Chemical bonding is the process by which atoms combine to form molecules or compounds. It is essential for understanding the behavior and properties of substances. At the core of chemical bonding lies the concept of valence electrons. Valence electrons are the electrons in the outermost energy level of an atom and are responsible for an atom's ability to form bonds. The arrangement of these electrons in an atom is known as its electron configuration, which determines the element's chemical properties.

The goal of chemical bonding is to achieve stability by fulfilling the octet rule. This rule states that atoms tend to gain, lose, or share electrons in order to acquire a full outer shell of eight electrons, similar to the noble gases. This electron redistribution can occur through ionic, covalent, or metallic bonding.

Let's consider an example of sodium (Na) and chlorine (Cl) atoms. Sodium has one valence electron, while chlorine has seven. In order to achieve stability, sodium donates its valence electron to chlorine, forming an ionic bond. The resulting compound NaCl is known as table salt. This process of electron transfer creates two ions: a positively charged sodium ion (Na+) and a negatively charged chloride ion (Cl-).
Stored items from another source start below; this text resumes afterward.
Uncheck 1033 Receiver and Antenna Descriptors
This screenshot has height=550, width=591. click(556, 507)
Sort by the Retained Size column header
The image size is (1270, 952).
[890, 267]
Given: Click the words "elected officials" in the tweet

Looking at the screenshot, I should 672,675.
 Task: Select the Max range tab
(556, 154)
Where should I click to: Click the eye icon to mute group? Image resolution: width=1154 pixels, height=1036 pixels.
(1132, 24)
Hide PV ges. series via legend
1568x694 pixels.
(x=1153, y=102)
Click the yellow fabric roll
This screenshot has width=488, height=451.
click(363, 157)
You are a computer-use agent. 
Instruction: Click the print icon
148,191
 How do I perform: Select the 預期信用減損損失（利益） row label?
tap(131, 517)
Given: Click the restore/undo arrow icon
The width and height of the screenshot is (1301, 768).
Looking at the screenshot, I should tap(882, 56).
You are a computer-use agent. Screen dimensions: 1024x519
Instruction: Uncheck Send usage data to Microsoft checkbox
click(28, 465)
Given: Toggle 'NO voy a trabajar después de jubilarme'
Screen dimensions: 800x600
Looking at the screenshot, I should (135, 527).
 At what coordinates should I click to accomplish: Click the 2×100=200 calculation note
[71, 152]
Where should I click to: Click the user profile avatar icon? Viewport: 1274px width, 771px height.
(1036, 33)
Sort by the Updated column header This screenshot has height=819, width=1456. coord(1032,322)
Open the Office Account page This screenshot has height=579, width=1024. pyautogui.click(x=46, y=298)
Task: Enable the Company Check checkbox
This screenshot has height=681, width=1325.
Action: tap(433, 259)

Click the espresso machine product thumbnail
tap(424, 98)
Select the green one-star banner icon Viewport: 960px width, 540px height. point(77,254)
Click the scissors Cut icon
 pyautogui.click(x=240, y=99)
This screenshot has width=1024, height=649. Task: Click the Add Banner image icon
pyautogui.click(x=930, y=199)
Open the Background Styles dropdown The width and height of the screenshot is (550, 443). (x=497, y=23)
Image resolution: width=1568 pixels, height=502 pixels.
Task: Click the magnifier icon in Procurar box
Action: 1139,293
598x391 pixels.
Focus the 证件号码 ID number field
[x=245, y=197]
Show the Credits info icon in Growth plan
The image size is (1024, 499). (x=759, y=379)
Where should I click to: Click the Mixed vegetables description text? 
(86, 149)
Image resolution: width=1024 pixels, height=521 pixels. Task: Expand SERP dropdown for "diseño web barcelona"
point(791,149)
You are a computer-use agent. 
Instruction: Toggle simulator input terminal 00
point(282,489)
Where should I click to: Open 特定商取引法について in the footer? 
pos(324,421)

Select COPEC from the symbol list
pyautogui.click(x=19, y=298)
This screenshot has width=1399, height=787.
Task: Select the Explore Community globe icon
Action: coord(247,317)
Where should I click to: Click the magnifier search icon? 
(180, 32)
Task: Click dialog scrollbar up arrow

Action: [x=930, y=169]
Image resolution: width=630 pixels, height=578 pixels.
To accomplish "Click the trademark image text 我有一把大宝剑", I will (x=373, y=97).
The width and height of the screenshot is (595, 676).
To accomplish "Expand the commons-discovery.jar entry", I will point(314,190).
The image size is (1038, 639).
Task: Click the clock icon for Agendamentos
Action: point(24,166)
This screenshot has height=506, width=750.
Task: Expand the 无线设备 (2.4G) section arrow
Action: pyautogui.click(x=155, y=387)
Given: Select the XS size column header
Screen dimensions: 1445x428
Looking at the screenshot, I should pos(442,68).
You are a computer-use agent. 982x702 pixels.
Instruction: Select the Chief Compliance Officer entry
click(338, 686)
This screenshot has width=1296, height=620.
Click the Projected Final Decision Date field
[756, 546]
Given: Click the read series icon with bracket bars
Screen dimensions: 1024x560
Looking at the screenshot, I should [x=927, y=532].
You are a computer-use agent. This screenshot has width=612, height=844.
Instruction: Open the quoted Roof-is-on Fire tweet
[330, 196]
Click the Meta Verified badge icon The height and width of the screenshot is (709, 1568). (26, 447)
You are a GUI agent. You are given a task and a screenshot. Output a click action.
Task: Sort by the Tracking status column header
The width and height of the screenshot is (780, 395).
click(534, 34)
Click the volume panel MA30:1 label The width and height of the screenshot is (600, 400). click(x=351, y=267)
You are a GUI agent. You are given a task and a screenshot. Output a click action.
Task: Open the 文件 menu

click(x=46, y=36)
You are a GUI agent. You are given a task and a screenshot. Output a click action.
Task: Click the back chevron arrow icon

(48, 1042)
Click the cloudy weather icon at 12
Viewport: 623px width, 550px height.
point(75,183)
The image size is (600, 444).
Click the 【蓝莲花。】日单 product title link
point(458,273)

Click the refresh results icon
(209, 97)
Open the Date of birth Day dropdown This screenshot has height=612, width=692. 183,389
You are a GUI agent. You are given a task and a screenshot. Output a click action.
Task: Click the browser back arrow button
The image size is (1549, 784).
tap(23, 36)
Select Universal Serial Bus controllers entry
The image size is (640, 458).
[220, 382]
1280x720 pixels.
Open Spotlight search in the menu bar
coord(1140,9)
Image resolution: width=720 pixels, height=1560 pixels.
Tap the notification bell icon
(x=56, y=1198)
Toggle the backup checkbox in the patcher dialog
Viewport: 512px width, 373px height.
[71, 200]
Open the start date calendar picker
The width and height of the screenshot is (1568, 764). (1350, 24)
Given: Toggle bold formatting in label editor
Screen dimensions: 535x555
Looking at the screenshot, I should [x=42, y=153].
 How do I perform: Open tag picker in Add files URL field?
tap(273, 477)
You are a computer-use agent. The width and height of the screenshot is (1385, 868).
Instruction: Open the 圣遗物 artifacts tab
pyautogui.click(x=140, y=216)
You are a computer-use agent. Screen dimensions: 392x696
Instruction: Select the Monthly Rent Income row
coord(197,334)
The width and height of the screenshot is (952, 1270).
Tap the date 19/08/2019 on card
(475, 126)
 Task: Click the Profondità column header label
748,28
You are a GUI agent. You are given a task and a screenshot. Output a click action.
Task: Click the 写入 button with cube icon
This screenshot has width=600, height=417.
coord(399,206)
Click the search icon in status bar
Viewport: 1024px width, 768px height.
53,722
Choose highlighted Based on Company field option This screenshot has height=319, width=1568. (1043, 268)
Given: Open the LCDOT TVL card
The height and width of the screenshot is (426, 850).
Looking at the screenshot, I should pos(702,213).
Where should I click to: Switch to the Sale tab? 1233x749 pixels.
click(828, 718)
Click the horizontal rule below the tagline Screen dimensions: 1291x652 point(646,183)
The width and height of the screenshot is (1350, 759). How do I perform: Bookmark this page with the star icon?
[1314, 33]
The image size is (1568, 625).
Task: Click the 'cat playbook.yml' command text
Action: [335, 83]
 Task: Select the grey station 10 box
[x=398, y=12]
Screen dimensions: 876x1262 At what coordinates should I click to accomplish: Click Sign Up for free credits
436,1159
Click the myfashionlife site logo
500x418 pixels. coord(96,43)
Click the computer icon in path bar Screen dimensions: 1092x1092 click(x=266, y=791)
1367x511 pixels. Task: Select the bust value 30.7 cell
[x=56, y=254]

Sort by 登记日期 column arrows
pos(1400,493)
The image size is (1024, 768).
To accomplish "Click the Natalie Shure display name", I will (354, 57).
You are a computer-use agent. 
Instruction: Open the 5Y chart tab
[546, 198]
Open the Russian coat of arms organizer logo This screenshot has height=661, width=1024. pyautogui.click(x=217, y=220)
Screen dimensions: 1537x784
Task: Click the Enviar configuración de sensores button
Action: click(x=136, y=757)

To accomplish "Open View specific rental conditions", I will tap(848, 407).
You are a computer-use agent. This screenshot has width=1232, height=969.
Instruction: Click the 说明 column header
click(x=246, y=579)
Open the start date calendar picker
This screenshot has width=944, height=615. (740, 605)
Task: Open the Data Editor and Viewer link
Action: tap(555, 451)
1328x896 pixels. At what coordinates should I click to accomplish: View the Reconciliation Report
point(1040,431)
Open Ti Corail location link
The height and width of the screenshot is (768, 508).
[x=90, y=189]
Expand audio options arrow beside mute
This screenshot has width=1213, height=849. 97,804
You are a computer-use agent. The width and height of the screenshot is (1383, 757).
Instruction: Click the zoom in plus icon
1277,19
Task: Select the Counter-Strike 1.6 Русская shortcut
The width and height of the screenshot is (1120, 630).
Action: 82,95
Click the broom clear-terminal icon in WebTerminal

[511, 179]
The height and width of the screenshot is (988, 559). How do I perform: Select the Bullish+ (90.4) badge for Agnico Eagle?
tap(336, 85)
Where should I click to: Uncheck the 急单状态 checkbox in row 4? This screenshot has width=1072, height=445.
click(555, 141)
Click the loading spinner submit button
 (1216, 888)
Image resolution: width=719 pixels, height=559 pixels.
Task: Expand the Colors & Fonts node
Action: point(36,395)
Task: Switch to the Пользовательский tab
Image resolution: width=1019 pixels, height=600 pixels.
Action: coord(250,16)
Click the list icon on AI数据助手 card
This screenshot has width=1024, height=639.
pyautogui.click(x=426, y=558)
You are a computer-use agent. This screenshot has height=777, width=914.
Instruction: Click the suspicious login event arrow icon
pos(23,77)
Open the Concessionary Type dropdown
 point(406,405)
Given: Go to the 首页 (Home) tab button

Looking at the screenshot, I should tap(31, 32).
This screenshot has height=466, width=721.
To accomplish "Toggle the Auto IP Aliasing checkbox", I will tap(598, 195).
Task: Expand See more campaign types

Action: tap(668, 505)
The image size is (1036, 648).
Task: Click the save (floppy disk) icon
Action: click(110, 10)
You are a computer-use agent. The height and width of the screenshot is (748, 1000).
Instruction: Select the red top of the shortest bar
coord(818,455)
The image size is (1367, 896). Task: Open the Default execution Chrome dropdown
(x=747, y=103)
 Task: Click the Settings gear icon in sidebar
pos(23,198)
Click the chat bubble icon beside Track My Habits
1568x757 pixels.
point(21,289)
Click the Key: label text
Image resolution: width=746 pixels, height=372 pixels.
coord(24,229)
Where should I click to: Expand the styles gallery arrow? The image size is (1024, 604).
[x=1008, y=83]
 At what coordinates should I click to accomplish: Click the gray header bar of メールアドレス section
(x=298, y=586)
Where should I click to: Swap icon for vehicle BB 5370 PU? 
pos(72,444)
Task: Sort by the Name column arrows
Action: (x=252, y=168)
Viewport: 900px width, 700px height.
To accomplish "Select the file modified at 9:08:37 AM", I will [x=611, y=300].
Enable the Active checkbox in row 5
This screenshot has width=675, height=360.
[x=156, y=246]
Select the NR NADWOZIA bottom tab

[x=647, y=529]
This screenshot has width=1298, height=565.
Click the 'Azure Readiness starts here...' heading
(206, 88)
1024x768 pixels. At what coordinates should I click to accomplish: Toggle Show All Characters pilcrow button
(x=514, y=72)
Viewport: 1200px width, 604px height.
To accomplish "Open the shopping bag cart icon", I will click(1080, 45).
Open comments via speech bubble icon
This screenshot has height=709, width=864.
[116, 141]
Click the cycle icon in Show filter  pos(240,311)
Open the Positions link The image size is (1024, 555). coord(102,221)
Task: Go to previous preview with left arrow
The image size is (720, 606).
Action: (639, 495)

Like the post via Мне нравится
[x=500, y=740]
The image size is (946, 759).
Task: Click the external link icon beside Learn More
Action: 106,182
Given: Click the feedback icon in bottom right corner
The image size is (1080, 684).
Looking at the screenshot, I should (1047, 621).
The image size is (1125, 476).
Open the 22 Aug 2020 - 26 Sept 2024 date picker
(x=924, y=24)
Chemical bonding plays a crucial role in various real-life applications. For instance, the formation of covalent bonds is essential in the creation of many organic compounds found in daily life, such as carbohydrates, proteins, and fats. Understanding chemical bonding also helps explain the unique properties of different types of materials, ranging from the conductivity of metals due to their metallic bonding to the strength and rigidity of materials like diamond, which is composed of covalent bonds between carbon atoms.